LA Times columnist Sandy Banks writes about her encounters with Legoland-sanctioned line- cutters on a recent trip to the Southern California amusement park with her nephews.
The three stood in a slow-moving line, giddy and excited for the thrill-ride that awaited. After an hour (an hour!), it was finally their turn. Or not. From the side, an entire family was ushered in. They’d have to wait a little longer.
Waylaid, as Banks said, by the Premium Play Pass.
It was a slap in the face, she said, “a jarring note on a nearly perfect day.” But does Banks begrudge the line cutters, who, after all, merely exercised an option that was available to them and that they could afford? No.
I can’t. Because I remember how good it felt when my girls were small and Mom could still make miracles.
Small miracles? Cutting in line — not matter how you do it — isn’t a miracle. It’s a big ol’ middle finger to those who waited their turn.
Banks also says driving home from Legoland, as she zipped into the fastlane — a privilege only bestowed on cars carrying one more passengers — they all realized that they, too, finally got a chance to butt in line. Even Steven.
Or not! The fast-lane was a strategy to unclog the California freeways and to encourage the car-dependents of this state to ride together. You can’t buy a fast-lane pass. The fast-lane is as available to the couple in the Prius as it is to the family in the Expedition and your neighbors in their beater.
You buy a premium pass. Money talks.
Know where else in the U.S. you can buy access? Right. Politics. You pay to get heard. Oh, we all bemoan this, and those benefiting deny this, but money in politics takes you to the front of the line.
You can pay your way to better schools, either by paying to live in a better neighborhood or going private — and, in some cases where admission is selective, cash gets you a premium pass to the front of the class. (And you get to think it was all that hard work.)

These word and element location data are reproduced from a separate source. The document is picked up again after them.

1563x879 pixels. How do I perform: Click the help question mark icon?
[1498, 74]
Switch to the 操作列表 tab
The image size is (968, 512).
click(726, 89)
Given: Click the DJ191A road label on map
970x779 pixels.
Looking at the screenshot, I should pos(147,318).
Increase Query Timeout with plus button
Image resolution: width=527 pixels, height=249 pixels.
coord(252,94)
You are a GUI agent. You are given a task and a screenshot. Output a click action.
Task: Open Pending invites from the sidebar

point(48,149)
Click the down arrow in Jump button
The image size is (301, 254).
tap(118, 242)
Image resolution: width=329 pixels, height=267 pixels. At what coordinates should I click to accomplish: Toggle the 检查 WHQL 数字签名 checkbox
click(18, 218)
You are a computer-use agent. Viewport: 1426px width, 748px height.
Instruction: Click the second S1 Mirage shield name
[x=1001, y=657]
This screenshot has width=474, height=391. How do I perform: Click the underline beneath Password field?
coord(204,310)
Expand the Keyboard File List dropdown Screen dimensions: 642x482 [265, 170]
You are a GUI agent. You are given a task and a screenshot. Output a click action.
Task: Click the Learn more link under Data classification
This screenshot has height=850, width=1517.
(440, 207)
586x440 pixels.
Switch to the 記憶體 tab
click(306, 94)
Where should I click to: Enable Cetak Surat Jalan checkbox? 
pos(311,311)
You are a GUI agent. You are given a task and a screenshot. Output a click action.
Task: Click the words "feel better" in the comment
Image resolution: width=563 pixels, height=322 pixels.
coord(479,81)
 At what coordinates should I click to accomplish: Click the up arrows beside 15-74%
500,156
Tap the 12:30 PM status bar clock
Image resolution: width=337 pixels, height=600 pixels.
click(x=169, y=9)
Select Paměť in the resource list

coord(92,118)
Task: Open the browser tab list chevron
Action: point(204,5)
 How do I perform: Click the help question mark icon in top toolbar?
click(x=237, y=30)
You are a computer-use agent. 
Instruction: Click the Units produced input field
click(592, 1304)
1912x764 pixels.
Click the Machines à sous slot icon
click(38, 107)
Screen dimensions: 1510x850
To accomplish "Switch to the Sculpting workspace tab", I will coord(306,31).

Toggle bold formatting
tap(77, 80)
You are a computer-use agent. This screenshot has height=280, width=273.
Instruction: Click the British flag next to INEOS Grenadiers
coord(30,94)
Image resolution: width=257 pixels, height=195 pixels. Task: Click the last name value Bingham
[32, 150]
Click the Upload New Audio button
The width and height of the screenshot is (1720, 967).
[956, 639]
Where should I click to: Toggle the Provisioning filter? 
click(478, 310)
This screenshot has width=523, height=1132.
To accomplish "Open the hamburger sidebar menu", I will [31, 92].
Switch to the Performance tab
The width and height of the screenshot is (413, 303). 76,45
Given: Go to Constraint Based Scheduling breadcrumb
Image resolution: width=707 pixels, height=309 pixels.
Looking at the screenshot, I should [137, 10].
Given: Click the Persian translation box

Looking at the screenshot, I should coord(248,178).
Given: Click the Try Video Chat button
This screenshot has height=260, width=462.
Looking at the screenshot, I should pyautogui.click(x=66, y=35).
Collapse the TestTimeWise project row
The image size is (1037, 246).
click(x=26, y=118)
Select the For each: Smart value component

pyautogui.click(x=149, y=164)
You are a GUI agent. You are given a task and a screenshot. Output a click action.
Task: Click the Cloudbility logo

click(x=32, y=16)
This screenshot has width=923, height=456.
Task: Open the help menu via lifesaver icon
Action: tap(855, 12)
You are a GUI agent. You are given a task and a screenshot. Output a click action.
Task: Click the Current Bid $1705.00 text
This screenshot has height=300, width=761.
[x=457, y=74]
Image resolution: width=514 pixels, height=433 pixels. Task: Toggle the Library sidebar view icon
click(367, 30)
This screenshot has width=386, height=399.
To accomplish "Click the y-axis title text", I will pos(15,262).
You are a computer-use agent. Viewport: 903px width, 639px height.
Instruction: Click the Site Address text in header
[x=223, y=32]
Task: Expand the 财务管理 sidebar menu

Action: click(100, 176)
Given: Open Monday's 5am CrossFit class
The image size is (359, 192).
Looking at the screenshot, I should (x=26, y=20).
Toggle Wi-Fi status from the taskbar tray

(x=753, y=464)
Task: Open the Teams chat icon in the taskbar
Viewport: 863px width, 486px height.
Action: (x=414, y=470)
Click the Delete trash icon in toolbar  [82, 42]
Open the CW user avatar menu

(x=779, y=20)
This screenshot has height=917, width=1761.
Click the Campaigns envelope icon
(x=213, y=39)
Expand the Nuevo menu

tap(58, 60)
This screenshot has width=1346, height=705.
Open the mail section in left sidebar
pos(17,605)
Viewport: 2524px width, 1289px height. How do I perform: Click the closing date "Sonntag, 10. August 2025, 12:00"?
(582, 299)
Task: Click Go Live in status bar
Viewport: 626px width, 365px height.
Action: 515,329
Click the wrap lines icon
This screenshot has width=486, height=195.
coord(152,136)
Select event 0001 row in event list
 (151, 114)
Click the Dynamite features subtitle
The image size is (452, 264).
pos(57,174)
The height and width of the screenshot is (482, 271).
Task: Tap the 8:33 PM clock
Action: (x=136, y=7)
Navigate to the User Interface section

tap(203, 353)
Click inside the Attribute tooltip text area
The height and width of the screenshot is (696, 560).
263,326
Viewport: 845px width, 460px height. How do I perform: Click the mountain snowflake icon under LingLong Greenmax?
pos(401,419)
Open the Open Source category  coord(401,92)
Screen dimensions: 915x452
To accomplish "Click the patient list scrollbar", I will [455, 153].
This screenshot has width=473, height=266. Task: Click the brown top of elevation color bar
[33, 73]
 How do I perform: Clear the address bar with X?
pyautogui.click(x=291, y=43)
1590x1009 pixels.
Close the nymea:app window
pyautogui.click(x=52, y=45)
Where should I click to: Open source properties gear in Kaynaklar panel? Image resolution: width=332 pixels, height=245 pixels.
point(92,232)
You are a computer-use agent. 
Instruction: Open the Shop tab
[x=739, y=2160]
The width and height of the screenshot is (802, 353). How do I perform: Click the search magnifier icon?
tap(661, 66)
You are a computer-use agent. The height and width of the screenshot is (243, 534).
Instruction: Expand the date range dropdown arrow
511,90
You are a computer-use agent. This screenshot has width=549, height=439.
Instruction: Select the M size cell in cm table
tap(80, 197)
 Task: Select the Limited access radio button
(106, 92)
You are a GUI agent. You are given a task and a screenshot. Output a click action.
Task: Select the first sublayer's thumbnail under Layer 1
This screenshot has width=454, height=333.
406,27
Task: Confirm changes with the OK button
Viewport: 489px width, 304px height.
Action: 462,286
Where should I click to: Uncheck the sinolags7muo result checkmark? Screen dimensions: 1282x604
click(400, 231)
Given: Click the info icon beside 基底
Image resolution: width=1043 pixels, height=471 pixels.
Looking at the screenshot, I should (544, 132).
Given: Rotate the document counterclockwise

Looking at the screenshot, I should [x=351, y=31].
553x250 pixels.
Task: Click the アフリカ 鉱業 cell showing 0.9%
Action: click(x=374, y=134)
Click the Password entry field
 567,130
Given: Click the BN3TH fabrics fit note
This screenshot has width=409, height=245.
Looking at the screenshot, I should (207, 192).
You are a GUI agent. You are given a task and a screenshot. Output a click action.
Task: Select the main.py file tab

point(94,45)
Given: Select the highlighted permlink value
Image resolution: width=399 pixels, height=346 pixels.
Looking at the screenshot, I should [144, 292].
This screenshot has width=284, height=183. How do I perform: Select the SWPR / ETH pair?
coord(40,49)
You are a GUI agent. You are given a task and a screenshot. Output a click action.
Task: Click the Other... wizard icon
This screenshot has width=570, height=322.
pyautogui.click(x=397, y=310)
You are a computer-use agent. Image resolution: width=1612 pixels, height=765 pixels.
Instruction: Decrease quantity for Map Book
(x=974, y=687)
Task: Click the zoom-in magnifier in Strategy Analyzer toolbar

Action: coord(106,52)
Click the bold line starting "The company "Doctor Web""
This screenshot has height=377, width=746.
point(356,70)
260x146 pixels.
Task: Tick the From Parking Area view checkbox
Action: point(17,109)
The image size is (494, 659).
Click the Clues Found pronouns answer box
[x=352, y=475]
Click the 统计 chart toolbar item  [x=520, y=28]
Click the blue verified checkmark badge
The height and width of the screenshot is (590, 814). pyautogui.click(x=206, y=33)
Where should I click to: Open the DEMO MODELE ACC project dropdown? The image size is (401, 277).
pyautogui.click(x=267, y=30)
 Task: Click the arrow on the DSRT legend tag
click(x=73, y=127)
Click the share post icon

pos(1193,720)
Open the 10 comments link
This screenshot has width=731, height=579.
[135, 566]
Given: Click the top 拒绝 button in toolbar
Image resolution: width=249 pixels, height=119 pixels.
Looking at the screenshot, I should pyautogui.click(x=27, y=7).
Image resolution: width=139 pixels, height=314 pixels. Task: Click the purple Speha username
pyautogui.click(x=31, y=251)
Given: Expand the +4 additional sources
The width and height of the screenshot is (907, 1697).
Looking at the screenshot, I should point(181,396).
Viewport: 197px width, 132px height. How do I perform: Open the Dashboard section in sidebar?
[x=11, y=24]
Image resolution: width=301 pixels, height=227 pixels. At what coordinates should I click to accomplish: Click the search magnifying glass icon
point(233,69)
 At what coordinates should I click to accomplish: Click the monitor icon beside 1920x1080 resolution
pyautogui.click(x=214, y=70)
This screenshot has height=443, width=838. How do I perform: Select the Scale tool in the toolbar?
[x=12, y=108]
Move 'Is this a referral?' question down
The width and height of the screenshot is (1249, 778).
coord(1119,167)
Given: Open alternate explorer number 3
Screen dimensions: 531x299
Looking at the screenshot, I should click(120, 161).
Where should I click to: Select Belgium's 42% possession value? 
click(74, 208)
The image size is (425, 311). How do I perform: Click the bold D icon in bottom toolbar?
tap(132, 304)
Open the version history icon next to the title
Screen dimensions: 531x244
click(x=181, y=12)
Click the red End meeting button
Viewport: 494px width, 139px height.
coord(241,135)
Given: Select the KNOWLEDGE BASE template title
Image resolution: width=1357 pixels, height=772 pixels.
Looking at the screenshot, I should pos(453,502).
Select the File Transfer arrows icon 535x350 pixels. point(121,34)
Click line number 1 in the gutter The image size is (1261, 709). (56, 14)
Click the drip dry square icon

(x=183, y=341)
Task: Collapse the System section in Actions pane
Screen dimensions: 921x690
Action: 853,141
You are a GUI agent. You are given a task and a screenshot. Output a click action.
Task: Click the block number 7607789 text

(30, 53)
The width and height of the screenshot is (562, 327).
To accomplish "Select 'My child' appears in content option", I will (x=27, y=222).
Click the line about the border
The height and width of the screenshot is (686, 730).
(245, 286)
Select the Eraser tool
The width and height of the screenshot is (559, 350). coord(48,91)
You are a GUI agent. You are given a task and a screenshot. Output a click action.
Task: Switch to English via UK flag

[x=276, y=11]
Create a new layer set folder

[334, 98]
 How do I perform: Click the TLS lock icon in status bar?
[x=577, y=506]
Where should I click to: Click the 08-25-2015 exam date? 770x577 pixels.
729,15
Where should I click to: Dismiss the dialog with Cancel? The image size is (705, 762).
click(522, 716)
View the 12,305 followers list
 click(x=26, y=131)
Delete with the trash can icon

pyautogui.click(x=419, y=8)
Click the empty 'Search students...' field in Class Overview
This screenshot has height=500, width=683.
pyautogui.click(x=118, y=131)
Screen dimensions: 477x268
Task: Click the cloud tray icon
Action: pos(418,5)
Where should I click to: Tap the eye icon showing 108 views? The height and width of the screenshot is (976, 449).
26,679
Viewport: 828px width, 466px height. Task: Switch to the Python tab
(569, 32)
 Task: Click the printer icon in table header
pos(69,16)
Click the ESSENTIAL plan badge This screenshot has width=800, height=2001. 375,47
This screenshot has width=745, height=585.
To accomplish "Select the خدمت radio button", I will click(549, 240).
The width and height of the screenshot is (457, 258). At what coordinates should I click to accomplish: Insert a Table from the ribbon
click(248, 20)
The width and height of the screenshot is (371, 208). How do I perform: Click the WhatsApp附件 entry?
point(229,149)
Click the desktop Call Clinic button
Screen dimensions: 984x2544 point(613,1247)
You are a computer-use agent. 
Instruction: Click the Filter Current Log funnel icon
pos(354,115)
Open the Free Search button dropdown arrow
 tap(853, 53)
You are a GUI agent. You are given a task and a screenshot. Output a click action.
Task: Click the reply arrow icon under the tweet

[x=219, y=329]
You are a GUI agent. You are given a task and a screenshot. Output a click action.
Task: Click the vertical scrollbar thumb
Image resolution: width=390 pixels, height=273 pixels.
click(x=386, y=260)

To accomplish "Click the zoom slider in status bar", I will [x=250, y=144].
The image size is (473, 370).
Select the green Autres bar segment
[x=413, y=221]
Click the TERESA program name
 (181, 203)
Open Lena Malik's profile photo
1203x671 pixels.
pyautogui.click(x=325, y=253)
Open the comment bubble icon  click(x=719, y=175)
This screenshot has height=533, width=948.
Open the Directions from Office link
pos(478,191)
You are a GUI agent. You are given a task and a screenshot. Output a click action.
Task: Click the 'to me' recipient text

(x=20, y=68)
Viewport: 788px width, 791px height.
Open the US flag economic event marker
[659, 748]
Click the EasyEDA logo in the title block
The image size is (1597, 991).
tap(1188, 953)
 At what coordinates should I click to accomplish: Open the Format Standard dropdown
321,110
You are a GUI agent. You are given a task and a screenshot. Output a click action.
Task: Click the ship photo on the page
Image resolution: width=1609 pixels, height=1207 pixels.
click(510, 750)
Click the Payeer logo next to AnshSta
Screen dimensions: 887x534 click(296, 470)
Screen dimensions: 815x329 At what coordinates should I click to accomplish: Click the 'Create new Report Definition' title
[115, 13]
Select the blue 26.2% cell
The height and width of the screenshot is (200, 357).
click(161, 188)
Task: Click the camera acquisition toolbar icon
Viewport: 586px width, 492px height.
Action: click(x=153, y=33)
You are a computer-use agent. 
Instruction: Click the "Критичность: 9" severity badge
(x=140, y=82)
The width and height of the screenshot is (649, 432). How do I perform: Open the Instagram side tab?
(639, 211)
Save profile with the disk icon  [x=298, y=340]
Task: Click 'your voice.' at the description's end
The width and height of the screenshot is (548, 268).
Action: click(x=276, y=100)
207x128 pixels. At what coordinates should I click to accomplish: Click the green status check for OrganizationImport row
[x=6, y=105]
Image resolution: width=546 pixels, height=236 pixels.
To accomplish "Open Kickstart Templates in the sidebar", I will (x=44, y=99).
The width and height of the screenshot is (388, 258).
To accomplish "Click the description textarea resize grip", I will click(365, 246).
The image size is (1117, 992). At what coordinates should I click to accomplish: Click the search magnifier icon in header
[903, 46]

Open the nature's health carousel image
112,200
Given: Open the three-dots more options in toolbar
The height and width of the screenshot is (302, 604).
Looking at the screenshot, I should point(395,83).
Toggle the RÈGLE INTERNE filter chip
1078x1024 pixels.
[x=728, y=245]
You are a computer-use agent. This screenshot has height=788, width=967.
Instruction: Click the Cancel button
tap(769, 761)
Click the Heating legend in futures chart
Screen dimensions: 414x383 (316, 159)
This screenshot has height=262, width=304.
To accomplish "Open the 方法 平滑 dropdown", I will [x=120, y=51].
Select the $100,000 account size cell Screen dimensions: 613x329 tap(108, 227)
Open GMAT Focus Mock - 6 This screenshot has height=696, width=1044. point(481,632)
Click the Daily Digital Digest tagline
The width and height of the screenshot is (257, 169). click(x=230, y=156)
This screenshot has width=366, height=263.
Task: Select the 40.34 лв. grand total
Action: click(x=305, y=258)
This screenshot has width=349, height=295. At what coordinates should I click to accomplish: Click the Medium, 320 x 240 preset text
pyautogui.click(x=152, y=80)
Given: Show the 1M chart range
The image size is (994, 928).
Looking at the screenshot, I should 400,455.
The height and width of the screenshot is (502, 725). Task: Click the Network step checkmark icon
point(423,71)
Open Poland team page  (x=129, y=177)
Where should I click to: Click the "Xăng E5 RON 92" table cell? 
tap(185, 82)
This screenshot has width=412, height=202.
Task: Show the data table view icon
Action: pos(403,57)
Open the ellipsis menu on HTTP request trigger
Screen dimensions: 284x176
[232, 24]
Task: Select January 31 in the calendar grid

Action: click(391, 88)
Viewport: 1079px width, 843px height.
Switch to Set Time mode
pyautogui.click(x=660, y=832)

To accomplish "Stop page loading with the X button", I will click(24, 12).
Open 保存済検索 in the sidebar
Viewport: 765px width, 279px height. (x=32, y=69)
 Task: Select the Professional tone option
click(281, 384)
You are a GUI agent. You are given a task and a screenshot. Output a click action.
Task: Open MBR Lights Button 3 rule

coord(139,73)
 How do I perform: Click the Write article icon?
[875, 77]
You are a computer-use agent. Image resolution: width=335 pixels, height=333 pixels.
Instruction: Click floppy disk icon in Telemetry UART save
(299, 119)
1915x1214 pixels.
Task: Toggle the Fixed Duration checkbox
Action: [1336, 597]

One could equate the premium pass with bigger airplane seats in first class or better theater seats at the opera. I’ll grant that it is slightly analogous, but here’s the deal: flight times are flight times, curtain call is curtain call. The first-class passenger isn’t wasting my coach class time. The orchestra pit seats don’t throw off my back-row mezzanine plans for lunch!
Sure, a business has the right to squeeze every last wad of cash out of us. I’m not calling for regulation or organizing a boycott. I’d just invite people to think twice about the messages their sending to their line-cutting progeny before plunking down the extra fee, perhaps not letting it go to their heads. “Remember, kids, we’re no more special than those poor, sweating line-waiters. No feeling extra powerful!”
Have you ever been stung by premium pass holders? Or, go on and admit it, you’re one of them. One of “them”!